(DIRECTIONS FOR THIS TASK):
Search the data for "inside". Each line containing it is to be copied.

Stored records:
[Start of Attachment]
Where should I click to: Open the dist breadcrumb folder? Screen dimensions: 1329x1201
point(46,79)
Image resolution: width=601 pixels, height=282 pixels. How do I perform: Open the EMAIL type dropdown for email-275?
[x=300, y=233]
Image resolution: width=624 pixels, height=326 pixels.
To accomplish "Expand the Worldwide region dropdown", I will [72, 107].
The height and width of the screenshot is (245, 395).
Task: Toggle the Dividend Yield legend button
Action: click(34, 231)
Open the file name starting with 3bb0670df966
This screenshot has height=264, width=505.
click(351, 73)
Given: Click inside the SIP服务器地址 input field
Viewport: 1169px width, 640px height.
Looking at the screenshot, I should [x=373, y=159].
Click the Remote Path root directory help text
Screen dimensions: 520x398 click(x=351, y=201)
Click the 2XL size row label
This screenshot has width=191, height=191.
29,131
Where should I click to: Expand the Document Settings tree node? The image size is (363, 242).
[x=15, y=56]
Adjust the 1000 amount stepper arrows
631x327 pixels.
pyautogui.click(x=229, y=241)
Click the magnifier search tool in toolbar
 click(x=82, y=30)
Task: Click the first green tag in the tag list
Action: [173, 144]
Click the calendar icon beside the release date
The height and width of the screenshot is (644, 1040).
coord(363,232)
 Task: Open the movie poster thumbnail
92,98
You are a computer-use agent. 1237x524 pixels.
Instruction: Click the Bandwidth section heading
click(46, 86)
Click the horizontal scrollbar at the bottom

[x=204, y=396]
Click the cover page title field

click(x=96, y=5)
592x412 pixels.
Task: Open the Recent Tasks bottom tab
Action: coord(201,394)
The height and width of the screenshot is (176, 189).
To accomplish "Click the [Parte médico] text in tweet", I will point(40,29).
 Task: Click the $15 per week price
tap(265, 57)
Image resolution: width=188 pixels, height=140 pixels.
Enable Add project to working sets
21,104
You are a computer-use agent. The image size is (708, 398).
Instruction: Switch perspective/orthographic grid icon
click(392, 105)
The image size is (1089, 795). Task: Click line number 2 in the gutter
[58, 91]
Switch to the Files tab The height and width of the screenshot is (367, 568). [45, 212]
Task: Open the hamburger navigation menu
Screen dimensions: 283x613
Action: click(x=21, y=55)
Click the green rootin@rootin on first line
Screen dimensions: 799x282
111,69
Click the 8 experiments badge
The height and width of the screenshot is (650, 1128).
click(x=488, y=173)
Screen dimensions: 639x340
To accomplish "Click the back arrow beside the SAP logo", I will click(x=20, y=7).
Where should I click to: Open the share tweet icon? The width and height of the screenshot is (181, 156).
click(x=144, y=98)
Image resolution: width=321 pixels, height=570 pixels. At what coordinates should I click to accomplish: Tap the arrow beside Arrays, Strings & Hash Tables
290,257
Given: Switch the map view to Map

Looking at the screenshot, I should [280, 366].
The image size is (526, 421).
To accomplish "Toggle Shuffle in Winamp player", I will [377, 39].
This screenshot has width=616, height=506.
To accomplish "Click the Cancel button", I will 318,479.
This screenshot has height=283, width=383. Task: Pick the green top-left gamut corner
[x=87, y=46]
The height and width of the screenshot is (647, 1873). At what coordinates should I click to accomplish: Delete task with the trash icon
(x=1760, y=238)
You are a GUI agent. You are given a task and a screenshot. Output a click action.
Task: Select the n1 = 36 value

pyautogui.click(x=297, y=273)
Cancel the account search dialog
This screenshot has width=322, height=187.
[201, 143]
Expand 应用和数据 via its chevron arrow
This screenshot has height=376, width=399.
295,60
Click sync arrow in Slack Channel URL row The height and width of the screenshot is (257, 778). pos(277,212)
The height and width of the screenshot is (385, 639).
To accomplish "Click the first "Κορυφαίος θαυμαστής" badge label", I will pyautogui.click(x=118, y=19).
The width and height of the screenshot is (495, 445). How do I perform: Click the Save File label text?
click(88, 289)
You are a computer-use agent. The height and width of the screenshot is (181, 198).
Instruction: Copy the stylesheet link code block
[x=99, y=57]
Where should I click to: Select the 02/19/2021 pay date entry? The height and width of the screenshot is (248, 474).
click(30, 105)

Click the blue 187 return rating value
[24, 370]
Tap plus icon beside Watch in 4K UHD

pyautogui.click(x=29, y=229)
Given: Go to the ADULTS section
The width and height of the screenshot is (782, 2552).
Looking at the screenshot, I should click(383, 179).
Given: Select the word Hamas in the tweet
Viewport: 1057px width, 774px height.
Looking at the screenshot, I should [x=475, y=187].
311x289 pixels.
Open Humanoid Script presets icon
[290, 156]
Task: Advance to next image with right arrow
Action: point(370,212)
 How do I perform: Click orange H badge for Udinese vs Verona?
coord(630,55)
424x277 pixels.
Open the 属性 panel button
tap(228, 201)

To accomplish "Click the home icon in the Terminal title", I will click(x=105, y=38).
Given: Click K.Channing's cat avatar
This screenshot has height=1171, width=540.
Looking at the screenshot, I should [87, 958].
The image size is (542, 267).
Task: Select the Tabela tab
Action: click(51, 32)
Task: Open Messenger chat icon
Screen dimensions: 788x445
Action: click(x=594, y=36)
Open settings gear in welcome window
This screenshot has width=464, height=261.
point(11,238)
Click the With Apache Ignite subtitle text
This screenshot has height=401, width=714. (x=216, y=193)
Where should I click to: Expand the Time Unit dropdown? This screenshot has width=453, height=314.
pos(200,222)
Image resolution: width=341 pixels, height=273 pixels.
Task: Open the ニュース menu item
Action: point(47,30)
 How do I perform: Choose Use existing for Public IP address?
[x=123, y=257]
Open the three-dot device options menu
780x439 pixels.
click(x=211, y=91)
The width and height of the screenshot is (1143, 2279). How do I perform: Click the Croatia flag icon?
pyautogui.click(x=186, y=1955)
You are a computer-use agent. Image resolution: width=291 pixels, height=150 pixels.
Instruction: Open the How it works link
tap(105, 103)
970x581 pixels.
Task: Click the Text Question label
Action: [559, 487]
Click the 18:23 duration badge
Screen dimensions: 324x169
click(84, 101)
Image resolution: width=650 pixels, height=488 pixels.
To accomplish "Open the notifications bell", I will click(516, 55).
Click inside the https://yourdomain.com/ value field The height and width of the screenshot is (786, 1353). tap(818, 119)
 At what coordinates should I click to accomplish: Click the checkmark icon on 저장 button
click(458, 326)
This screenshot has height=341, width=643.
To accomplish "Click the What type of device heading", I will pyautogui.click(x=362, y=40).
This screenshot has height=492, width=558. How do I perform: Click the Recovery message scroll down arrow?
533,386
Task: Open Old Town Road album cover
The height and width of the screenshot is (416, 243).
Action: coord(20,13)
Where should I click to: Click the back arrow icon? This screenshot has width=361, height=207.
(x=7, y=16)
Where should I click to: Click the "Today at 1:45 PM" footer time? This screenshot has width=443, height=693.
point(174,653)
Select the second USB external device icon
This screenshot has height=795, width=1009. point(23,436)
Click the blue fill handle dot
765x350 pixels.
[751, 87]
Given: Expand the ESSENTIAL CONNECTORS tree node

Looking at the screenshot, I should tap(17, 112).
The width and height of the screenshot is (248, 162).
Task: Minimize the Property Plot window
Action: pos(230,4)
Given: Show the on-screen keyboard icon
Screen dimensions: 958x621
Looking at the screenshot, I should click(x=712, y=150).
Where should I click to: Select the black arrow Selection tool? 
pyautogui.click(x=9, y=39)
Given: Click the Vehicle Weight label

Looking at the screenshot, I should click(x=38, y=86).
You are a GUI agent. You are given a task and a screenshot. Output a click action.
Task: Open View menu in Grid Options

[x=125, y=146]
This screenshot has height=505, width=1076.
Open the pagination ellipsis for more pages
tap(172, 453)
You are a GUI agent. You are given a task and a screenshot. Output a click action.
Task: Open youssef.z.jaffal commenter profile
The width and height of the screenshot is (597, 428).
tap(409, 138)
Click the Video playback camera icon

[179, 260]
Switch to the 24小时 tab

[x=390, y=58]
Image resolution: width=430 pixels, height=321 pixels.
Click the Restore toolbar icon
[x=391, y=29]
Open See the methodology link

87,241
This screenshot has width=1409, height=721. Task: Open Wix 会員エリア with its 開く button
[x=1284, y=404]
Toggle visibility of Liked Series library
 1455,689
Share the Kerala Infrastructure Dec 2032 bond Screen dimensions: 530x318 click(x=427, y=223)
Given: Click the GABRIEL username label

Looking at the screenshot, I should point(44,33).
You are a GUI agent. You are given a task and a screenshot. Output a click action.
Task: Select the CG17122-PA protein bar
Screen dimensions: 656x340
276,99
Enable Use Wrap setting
[End of Attachment]
(SOLVED PROBLEM):
Given: Click inside the SIP服务器地址 input field
Click inside the https://yourdomain.com/ value field The height and width of the screenshot is (786, 1353). tap(818, 119)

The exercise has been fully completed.